Determination has always been part of her nature. When they began dating, Mrs. Johnson gave Mr. Johnson 18 months to propose, which he said he did “on the exact day of the 18th month,” after she had “already gone and picked out her engagement ring.”
Mrs. Johnson communicated with me in emails composed with the more rudimentary assistive system she uses at home. She wears eyeglasses affixed with a reflective dot that she aims at letters and words on a computer screen.
It’s slow, allowing her to generate only 14 words per minute. But it’s faster than the only other way she can communicate at home: using a plastic letter board, a method Mr. Johnson described as “her just trying to show me which letter she’s trying to try to look at and then me trying to figure out what she’s trying to say.”
The inability to have free-flowing conversations frustrates them. When discussing detailed matters, Mr. Johnson sometimes says something and receives her response by email the next day.
“Ann’s always been a big talker in life, an outgoing, social individual who loves talking, and I don’t,” he said, but her stroke “made the roles reverse, and now I’m supposed to be the talker.”
Mrs. Johnson was teaching high school math, health and physical education, and coaching volleyball and basketball when she had her brainstem stroke while warming up to play volleyball. After a year in a hospital and a rehabilitation facility, she came home to her 10-year-old stepson and her 23-month-old daughter, who has now grown up without any memory of hearing her mother speak, Mr. Johnson said.
“Not being able to hug and kiss my children hurt so bad, but it was my reality,” Mrs. Johnson wrote. “The real nail in the coffin was being told I couldn’t have more children.”
For five years after the stroke, she was terrified. “I thought I would die at any moment,” she wrote, adding, “The part of my brain that wasn’t frozen knew I needed help, but how would I communicate?”
Gradually, her doggedness resurfaced. Initially, “my face muscles didn’t work at all,” she wrote, but after about five years, she could smile at will.

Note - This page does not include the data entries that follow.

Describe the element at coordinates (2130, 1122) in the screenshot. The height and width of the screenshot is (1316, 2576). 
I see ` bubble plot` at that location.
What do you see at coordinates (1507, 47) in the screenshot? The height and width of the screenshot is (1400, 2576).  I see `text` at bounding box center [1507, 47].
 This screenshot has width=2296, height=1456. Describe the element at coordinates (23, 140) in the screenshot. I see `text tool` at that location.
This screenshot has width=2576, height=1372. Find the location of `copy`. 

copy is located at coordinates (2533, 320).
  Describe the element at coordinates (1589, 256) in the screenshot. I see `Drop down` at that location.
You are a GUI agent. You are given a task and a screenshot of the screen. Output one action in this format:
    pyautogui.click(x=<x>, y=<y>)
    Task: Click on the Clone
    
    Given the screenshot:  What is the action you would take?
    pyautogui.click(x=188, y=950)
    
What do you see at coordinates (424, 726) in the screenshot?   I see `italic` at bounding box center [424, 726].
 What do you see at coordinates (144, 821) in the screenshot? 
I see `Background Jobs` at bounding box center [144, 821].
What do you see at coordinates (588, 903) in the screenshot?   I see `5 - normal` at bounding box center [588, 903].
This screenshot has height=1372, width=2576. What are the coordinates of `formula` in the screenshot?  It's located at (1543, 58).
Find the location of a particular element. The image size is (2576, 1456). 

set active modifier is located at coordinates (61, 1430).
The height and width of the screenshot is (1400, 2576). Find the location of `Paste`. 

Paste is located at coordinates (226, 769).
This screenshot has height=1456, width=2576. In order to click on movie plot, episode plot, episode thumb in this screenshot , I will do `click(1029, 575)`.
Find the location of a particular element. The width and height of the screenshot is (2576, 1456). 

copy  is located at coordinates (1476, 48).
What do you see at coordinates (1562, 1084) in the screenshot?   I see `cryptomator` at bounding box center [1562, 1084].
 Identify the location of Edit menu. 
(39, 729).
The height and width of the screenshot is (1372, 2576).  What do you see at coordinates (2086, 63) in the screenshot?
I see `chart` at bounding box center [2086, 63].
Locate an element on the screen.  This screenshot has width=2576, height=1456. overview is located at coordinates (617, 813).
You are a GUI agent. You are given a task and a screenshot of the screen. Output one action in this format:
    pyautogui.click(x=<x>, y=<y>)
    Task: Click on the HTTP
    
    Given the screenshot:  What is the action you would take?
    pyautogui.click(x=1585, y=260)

She was entirely tube-fed for about a decade, but decided she wanted to taste solid food. “If I die, so be it,” she told herself. “I started sucking on chocolate.” She took swallowing therapy and now eats finely chopped or soft foods. “My daughter and I love cupcakes,” she wrote.
When Mrs. Johnson learned that trauma counselors were needed after a fatal bus crash in Saskatchewan in 2018, she decided to take a university counseling course online.
“I had minimal computer skills and, being a math and science person, the thought of writing papers scared me,” she wrote in a class report. “At the same time, my daughter was in grade 9 and being diagnosed with a processing disability. I decided to push through my fears and show her that disabilities don’t need to stop us or slow us down.”
Helping trauma survivors remains her goal. “My shot at the moon was that I would become a counselor and use this technology to talk to my clients,” she told Dr. Chang’s team.
At first when she started making emotional expressions with the avatar, “I felt silly, but I like feeling like I have an expressive face again,” she wrote, adding that the exercises also enabled her to move the left side of her forehead for the first time.
She has gained something else, too. After the stroke, “it hurt so bad when I lost everything,” she wrote. “I told myself that I was never again going to put myself in line for that disappointment again.”
Now, “I feel like I have a job again,” she wrote.
Besides, the technology makes her imagine being in “Star Wars”: “I have kind of gotten used to having my mind blown.”